切望
 風車から、爾さんの横顔へと視線を移す。
 色白の頬には傷跡ひとつない。金糸のような髪の隙間から覗く首筋も、まっさらだ。本当に爆発に巻き込まれたのか怪しいぐらいに綺麗だった。

「左近?」

 呼ばれて視線を上げると、不思議そうにオレを見る爾さんと目が合った。何も言われていないのにオレは焦った。気恥ずかしさに顔が熱くなるのを抑えられず、ますます爾さんに不思議がられてしまう。
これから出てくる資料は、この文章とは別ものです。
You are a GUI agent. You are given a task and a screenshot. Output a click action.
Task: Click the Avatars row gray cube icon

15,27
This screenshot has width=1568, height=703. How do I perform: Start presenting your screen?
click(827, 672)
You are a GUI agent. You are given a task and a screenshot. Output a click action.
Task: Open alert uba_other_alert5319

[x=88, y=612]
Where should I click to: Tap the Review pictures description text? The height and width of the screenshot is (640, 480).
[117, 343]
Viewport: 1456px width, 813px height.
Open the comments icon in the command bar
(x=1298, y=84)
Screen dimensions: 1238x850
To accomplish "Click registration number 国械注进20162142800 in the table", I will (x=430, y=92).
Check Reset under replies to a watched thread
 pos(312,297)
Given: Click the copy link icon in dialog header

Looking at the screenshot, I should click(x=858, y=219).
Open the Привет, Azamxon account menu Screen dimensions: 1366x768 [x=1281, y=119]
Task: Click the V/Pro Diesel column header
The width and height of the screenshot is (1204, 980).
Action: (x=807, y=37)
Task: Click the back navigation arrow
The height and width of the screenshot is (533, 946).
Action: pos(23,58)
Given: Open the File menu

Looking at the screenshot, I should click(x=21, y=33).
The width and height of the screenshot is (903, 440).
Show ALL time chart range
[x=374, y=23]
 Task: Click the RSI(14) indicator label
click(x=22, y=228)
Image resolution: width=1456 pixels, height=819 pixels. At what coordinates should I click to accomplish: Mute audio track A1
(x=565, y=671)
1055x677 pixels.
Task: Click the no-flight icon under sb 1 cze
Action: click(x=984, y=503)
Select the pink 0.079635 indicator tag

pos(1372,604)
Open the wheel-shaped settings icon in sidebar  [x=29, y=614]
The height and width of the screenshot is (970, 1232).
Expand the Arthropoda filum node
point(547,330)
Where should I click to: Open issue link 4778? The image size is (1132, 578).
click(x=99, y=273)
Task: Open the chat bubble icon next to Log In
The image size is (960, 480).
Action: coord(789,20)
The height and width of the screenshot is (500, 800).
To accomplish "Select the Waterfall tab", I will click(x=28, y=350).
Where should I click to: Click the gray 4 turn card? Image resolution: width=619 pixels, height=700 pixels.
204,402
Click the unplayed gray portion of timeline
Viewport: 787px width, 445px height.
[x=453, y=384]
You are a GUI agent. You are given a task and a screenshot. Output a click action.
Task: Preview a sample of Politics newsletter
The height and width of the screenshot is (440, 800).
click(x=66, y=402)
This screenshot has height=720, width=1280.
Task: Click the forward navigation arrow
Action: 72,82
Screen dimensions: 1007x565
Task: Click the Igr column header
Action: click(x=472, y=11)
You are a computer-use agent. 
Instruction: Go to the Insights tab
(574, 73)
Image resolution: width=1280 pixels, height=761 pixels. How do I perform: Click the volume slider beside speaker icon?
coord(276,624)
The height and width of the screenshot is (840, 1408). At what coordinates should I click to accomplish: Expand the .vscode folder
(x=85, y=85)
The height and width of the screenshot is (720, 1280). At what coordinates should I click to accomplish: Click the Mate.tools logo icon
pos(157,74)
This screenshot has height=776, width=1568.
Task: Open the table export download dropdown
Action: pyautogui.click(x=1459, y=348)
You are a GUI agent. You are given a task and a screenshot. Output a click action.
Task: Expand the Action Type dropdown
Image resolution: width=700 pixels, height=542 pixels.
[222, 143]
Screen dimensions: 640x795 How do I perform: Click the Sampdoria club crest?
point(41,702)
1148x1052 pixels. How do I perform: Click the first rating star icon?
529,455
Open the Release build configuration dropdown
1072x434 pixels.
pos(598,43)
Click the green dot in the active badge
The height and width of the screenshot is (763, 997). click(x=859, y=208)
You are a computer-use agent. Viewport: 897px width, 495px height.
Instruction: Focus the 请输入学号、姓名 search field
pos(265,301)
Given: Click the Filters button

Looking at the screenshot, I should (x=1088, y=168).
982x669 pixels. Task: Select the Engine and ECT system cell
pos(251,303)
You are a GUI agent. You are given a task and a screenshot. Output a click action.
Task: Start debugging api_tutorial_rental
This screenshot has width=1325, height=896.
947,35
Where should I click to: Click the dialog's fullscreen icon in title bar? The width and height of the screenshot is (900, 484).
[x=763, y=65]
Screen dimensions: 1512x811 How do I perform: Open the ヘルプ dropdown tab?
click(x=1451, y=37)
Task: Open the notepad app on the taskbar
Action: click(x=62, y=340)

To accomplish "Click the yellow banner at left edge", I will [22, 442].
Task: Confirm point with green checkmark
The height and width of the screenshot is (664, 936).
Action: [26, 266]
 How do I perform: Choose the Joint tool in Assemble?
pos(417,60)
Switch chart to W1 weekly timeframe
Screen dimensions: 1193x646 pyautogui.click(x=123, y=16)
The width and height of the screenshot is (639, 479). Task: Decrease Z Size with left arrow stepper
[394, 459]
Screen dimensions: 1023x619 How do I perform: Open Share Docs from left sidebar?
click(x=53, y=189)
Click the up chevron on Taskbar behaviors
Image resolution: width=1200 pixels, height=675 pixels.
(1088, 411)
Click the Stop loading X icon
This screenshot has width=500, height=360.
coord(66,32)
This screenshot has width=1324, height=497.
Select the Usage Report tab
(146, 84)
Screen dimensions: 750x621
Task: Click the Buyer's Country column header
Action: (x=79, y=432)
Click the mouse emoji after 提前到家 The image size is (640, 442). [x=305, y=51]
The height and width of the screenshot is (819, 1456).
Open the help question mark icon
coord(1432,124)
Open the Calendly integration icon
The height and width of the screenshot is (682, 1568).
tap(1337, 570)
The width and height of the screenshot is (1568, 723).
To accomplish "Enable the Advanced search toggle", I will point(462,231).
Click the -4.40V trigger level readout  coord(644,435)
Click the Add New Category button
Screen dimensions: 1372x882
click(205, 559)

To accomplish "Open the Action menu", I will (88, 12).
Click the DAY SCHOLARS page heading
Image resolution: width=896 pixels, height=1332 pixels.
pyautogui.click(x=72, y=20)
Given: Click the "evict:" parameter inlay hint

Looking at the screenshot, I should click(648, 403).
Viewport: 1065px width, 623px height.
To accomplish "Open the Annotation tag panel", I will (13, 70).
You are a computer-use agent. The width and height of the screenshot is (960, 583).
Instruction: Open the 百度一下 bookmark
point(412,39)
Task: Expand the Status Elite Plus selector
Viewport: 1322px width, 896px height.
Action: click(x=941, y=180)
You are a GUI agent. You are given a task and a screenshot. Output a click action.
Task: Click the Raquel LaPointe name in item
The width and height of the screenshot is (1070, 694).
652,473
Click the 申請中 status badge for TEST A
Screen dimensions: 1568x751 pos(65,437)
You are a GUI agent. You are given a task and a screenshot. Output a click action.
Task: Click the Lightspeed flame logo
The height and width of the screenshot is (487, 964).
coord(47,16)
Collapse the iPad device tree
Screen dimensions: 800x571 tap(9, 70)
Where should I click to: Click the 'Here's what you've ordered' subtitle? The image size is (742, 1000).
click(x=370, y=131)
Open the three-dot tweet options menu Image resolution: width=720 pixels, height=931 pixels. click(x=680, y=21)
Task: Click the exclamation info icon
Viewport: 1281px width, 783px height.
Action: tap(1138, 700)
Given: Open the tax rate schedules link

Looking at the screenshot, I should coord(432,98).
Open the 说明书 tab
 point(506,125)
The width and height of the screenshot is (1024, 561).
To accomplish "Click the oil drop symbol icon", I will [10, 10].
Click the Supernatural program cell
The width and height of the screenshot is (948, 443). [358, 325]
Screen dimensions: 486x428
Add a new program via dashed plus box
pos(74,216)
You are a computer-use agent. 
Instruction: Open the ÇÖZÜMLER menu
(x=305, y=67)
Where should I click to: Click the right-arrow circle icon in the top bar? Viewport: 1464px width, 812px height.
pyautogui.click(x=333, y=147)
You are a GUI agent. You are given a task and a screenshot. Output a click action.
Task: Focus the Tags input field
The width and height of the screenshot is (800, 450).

「大丈夫か? 最近戦も続いてたし、調子が悪いなら休んで……」
「平気っすよ平気! 何でも無いですから」
「なら、良いんだけれど」

 労るような眼差しが、この熱に拍車を掛ける。
 何とか全てを誤魔化そうとしたオレの目に留まったのは、爾さんの手元の風車だった。

「そ、そう言えば、風車好きなんですか? 最初会った時も、その風車持ってましたよね」
「え? ……ああ、これね」

 拙い話の切り替えに、爾さんが疑問を抱くことは無かった。人を疑わない彼女らしい。オレが指差すままに風車を見つめ、ゆるりと口を開く。
 柔らかな笑顔を浮かべながら。

「これね、三成がくれたんだよ」

 オレの胸に小さな痛みが生まれる。
 そんな事は知る由も無い爾さんは、ほんのりと頬を染めながら続けた。

「怪我の治った頃に、初めて二人して祭りっていうのに行ったんだ。その時にね、三成が買ってくれたの。真面目な顔で“細工にも菓子にも興味を示さないお前が、唯一これだけは凝視していた”ってね。くるくる回って面白いなぁってだけだったんだけどさ」

 彼女を真似て、風車へ視線を落としてみる。茜色の羽根は少し草臥れた箇所もあって、それなりに時間を経た代物であることを物語っていた。けれど壊れてはいない。余程大事にされてきたんだろう。
 爾さんの、三成様への想いに比例して。

「三成がそんなに自分を見てくれていて、気を遣ってくれたなんて思ったら……嬉しくて嬉しくて、仕方無かったよ」

 今までに見たことの無い、深くて愛情に満ちた笑顔だった。三成様への情に溢れた、女の人の顔。
 ――こんなに綺麗なのに、見ていて辛い。
 逃れるようにオレは、彼女の顔から視線を逸らす。代わりに目に入ったのは、風車を支える彼女の指先だった。少しだけ荒れて赤い。
 以前、爾さんが“料理や洗濯が好きだ”と話していたことを思い出した。
 しょっちゅうやってるんだろうな。だからこんな風になって。この間なんか、三成様だけでなく、刑部さんやオレらにも手料理を振る舞ってくれたなあ。美味しかったなあ。馬鹿みたいに美味い美味いって言って食べてたら、爾さん、「大袈裟だよ」って真っ赤になっちゃって。恥ずかしがるところを見たのは、あの時が初めてだったっけ。

(三成様、狡いよなあ)

 こんな人、何処で見つけたんだろう。

「爾さんは、本当に三成様を好いてらっしゃるんですね」

 オレの呟きに、爾さんは、はにかみながら頷いて見せた。
 爾さんだけじゃない。三成様だって、爾さんを好きで好きで仕方無いんだ。様子を見てればすぐに判る。彼女の一挙一動を気にかけて、何かあってからでは遅いと過保護になって。
 つまり相思相愛って訳だ。
 だからオレは、一片たりとも考えたりしちゃいけない。
 ――もし、三成様より先に貴女と会えていたら、なんて。
 賭博で鍛えた、表情を繕う術。これがなかったらオレは、相当酷い顔をしていたに違いない。何処の太鼓持ちにも負けないぐらい陽気に笑い、喋る。

「いやぁ、熱い。熱いっすわー!」
「からかわないでよ」
「純粋な感想なんすけどねぇ」

 判っているのに、どうしても惹かれていった。仕方無かった。頭では判ってて抑えようにも、心に誤魔化しは効かない。
 膨れていく感情とは裏腹の言葉を吐いて、ひたすらに彼女の愛情を後押しした。その度に彼女の笑みは、オレの心の軋みは、着実に増していく。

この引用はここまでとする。